Christmas comes early to TV

Christmas is upon us ” at least on television. A full 12 days before Thanksgiving, the Hallmark Channel unspools “Christmas with Tony Bennett: Behind the Scenes” (7 p.m. today), the first holiday special of the year. As the title implies, the show is really a documentary about the making of a new CD, Bennett’s first Christmas album since 1968.

  • Kelsey Grammer is never afraid to play the fool ” as long as the fool gets to wear designer clothes, sip expensive wines and hobnob with the posh set. Grammer does not stray far from his “Frasier” form in the genial, if confused, holiday movie “Mr. St. Nick” on “The Wonderful World of Disney” (6 p.m. Sunday, ABC).

Grammer plays Crown Prince Nick St. Nicholas, the son and heir to Santa Claus (Charles Durning). He’s due to inherit the family business and extensive Christmas Eve obligations, but he’d rather hang out in Miami Beach soaking up the sun and ogling bikini-clad girls.

Nick falls for a scheming TV meteorologist (Elaine Hendrix) who bamboozles him into participating in a dot-com fraud. Nick also hires a feisty Latina chef (Ana Ortiz), who seems to see through his weathergirl’s fraudulent plans.

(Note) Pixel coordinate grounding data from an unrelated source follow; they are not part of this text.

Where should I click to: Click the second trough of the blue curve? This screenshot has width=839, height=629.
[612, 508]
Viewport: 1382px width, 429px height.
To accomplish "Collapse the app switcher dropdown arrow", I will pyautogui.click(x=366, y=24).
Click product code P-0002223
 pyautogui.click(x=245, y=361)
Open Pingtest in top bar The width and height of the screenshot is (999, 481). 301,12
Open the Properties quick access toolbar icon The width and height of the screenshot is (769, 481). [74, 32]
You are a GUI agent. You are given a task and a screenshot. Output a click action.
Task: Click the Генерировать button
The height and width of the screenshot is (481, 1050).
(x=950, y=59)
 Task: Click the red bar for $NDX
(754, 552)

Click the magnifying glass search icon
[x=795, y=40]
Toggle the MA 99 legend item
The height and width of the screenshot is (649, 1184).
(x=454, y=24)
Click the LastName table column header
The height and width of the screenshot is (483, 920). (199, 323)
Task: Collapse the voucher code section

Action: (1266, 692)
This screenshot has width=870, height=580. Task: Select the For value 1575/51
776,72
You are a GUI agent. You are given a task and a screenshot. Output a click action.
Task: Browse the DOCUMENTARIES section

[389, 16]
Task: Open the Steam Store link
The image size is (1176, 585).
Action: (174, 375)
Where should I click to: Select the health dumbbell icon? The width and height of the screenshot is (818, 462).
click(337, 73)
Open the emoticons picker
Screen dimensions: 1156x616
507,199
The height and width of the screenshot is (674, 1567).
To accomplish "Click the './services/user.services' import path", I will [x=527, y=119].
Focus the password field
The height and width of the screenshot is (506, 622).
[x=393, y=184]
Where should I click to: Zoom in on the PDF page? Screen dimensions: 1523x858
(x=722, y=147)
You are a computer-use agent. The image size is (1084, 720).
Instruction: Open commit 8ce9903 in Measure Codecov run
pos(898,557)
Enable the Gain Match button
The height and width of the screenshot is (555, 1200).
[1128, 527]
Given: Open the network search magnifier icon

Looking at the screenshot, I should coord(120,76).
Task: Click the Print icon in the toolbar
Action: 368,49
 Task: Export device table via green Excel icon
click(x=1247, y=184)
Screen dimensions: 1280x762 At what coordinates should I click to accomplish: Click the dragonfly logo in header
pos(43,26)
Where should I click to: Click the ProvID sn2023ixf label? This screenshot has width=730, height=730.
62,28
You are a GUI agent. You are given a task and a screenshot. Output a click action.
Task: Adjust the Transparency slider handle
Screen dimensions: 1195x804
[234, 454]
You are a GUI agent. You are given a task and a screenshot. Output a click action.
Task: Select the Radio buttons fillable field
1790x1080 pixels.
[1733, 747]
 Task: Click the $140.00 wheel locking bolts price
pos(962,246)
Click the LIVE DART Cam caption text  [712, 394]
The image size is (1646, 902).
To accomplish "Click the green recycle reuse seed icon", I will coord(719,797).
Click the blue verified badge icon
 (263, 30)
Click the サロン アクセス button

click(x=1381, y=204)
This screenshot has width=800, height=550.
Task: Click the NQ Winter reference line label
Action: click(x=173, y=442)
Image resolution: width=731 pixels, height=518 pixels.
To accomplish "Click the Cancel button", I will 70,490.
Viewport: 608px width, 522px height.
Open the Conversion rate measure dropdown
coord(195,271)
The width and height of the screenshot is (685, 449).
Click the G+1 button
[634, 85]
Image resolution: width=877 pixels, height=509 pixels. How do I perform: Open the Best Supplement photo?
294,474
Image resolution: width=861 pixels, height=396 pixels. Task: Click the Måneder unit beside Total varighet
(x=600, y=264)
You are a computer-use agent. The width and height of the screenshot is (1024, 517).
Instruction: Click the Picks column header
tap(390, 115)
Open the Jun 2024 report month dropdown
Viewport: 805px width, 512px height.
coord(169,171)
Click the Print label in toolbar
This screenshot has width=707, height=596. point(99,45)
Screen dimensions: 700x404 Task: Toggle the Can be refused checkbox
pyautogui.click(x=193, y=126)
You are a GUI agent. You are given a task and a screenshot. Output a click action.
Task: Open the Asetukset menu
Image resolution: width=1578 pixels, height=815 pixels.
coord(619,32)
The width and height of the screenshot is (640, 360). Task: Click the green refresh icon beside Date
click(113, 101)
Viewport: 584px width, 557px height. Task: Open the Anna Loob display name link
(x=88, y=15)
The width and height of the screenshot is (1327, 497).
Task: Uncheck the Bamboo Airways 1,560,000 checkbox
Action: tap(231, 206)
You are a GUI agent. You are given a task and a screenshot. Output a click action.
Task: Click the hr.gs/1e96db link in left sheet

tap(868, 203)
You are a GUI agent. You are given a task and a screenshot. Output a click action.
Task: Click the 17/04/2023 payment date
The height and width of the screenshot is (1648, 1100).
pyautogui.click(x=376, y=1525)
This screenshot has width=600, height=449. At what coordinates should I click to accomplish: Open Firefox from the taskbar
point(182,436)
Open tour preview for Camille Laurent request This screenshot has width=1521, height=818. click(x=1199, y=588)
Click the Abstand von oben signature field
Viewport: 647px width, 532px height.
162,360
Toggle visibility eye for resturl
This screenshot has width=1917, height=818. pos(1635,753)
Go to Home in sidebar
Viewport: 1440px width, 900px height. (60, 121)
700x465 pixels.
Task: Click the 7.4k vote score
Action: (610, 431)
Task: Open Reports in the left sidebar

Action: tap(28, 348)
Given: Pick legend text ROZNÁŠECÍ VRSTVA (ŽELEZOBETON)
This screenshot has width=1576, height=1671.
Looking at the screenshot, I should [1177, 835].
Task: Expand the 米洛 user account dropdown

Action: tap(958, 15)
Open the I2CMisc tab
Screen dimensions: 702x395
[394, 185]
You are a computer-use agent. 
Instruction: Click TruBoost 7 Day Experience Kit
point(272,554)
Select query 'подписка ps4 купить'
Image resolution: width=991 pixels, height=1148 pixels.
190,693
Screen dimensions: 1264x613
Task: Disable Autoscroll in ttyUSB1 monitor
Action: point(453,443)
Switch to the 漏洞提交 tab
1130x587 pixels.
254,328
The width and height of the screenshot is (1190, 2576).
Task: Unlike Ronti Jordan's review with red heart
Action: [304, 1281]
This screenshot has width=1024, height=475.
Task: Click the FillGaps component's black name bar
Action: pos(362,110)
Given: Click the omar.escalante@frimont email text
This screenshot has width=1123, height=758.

With so much going on, “Mr. St. Nick” may be the most convoluted and far-fetched Christmas movie since “Santa Claus Conquers the Martians.”

  • “Inside TV Land: Taboo TV” (8 p.m. Sunday, TV Land) looks at how television has evolved, or devolved, since the squeaky-clean households of “Father’s Knows Best.” In television’s infancy, advertisers demanded that programs adhere to a strict code of decency.

While early television characters refrained from sex and profanity, they smoked like fiends and frequently got tipsy. “Taboo” includes vintage clips from “The Dick Van Dyke Show,” in which Rob and Laura praise the virtues of Kent cigarettes. On “Bewitched,” Larry Tate’s wife fortifies herself with martinis before telling her husband that she is expecting his baby.

  • A talented broom-flier (Daniel Radcliffe) is educated to fulfill his enchanted destiny in the 2001 fantasy “Harry Potter and the Sorcerer’s Stone” (7 p.m. today, HBO). Scrupulously faithful to J.K. Rowling’s best-selling tome, and belabored by expensive and indulgent special effects, “Potter” unfolds at a maddeningly sluggish pace. It has a two-and-a-half-hour running time, but it seems much longer.

Today’s highlights

  • Southerlyn risks her life to defuse a hostage standoff on “Law & Order” (7 p.m., NBC).
  • Bruce Willis and Haley Joel Osment star in the 1999 supernatural drama “The Sixth Sense” (7 p.m., ABC). I see reruns.
  • Fred Dryer and Stepfanie Kramer reprise their roles in the TV movie “Hunter: Return To Justice” (8 p.m., NBC), based on the 1984-91 police drama.
  • Will Smith stars as a charismatic boxer in director Michael Mann’s 2001 biography “Ali” (9 p.m., Cinemax). Style beats substance by a TKO.

Sunday’s highlights

  • Scheduled on “60 Minutes” (6 p.m., CBS): an interview with journalist Bob Woodward; weapons inspections in Iraq.
  • “Anatomy of a Scene” (6:30 p.m., Sundance) looks at the making of director Todd Haynes’ drama “Far From Heaven.”
  • Corrupt local cops try to bribe high school players on “American Dreams” (7 p.m., NBC).
  • The two-part miniseries “Master Spy: The Robert Hanssen Story” (8 p.m., CBS), starring William Hurt, concludes.
  • The eight-part miniseries “The Forsyte Saga” concludes on “Masterpiece Theatre” (8 p.m., PBS).
  • A deadly highway accident looks like a case of insurance fraud on “Boomtown” (9 p.m., NBC).
  • Larry David’s comedy of pettiness, “Curb Your Enthusiasm” (9 p.m., HBO) wraps up its third season.